→ EXERCISE BRIEF: Render the records below as a JSON list of strings, one string per line and no blank lines, covering everything from the line containing "Click the package" down to the line containing "will (184, 404).". Include both of those lines and nothing outside that range.

→ RECORDS SUPPLIED:
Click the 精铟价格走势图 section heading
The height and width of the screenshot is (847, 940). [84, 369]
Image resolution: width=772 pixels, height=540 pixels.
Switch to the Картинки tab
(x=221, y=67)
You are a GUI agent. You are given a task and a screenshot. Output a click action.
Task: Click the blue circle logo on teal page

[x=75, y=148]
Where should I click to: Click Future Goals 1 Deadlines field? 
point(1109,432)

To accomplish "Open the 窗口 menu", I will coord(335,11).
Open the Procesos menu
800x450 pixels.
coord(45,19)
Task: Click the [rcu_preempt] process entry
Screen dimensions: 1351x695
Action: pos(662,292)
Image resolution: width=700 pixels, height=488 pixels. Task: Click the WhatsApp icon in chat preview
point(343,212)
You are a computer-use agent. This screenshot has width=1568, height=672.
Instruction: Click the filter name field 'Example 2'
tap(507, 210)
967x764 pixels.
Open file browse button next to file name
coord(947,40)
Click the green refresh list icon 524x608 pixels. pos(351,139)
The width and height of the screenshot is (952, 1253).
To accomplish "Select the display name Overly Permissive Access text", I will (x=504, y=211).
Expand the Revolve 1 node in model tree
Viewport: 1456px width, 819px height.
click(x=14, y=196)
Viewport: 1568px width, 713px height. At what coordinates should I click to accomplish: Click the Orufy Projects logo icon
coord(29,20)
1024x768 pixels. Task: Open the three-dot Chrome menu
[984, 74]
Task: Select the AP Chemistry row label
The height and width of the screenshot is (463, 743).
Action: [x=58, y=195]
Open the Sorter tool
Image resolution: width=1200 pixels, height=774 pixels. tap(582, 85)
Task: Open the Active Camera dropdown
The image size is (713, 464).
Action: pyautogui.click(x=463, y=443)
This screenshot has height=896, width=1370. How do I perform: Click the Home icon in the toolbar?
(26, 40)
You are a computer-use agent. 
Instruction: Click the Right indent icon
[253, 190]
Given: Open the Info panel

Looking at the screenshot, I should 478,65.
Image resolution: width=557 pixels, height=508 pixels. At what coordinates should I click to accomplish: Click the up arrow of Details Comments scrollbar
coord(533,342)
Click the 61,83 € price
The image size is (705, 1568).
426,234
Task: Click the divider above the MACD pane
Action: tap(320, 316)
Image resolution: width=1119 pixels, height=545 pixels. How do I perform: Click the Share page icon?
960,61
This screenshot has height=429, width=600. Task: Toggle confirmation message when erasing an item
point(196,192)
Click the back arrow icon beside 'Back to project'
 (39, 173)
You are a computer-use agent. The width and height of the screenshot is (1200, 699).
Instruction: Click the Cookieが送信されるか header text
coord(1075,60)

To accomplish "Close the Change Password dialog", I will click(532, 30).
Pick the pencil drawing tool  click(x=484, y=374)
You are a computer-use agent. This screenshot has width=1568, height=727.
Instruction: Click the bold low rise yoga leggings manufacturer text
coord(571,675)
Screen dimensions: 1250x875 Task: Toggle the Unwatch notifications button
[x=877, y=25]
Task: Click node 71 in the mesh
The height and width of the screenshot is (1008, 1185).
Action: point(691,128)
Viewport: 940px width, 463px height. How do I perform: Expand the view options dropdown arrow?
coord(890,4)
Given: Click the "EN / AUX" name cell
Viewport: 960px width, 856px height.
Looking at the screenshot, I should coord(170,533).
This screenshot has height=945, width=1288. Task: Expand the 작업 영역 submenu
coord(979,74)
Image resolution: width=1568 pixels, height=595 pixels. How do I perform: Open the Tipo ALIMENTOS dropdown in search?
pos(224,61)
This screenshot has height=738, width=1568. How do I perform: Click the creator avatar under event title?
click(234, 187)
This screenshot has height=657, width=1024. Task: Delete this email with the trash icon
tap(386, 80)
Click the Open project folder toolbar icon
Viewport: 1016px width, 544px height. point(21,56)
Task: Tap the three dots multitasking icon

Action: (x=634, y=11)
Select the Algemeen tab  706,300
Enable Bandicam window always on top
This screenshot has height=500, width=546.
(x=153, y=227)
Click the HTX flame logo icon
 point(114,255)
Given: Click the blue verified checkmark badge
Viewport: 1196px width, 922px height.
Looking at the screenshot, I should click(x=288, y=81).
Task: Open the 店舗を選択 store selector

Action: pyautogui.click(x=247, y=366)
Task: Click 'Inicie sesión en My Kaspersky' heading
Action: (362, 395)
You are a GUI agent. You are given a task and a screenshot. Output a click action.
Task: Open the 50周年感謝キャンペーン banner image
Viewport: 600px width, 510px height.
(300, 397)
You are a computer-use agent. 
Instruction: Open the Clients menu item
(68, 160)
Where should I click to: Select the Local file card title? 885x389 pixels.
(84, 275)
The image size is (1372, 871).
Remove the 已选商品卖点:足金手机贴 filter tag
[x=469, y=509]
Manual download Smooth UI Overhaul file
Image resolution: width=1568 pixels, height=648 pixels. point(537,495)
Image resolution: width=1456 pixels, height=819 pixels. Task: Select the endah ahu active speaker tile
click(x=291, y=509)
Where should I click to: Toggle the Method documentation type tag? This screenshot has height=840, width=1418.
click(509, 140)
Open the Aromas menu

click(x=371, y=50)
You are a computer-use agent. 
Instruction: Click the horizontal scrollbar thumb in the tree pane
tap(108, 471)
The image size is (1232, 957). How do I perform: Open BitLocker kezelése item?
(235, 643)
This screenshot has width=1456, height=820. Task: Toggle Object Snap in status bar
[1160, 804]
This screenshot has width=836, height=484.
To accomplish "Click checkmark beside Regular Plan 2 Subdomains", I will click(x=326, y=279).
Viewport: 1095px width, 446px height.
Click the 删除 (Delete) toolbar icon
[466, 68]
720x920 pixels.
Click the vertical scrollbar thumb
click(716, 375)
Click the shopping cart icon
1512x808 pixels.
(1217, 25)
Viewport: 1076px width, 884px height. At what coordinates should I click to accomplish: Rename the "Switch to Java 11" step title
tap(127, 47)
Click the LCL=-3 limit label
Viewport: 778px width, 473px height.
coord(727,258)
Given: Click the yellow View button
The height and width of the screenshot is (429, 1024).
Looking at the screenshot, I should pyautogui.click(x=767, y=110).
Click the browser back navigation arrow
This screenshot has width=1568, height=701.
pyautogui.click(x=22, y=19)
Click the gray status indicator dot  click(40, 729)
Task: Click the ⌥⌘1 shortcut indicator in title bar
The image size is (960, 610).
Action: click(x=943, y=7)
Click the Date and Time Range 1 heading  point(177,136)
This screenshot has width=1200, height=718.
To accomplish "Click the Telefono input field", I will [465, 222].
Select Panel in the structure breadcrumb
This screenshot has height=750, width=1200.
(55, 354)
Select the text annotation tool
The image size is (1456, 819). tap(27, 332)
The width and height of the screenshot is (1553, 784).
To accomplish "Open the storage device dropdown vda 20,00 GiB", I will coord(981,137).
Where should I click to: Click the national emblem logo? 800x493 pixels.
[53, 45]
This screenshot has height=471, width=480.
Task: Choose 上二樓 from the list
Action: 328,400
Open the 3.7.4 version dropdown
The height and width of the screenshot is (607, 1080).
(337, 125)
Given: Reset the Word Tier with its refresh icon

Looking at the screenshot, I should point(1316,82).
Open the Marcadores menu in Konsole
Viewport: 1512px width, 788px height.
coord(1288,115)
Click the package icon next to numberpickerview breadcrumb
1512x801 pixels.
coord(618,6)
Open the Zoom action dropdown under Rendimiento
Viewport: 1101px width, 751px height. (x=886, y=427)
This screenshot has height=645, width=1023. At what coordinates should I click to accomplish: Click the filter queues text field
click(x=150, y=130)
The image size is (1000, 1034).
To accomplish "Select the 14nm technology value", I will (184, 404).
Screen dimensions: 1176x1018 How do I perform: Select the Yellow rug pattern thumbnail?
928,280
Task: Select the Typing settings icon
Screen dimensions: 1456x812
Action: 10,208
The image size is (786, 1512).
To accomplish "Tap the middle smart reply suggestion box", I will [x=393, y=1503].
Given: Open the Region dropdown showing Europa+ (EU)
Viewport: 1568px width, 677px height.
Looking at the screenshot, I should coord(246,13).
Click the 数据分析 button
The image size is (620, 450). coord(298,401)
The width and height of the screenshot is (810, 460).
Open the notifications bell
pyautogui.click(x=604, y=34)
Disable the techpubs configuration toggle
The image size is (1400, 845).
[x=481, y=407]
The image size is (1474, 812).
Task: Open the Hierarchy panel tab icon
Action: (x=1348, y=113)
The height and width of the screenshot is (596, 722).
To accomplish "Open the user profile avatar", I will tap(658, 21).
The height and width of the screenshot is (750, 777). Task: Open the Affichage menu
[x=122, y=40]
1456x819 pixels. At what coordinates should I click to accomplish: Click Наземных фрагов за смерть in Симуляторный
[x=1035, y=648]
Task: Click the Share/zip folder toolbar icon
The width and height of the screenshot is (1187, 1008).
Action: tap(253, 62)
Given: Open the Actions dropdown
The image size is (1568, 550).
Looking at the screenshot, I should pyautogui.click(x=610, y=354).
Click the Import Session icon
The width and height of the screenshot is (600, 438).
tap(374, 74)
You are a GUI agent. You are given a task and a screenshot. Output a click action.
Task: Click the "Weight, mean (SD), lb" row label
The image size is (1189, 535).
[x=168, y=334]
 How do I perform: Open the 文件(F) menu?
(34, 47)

→ ANSWER:
[
  "Click the package icon next to numberpickerview breadcrumb",
  "1512x801 pixels.",
  "coord(618,6)",
  "Open the Zoom action dropdown under Rendimiento",
  "Viewport: 1101px width, 751px height. (x=886, y=427)",
  "This screenshot has height=645, width=1023. At what coordinates should I click to accomplish: Click the filter queues text field",
  "click(x=150, y=130)",
  "The image size is (1000, 1034).",
  "To accomplish \"Select the 14nm technology value\", I will (184, 404)."
]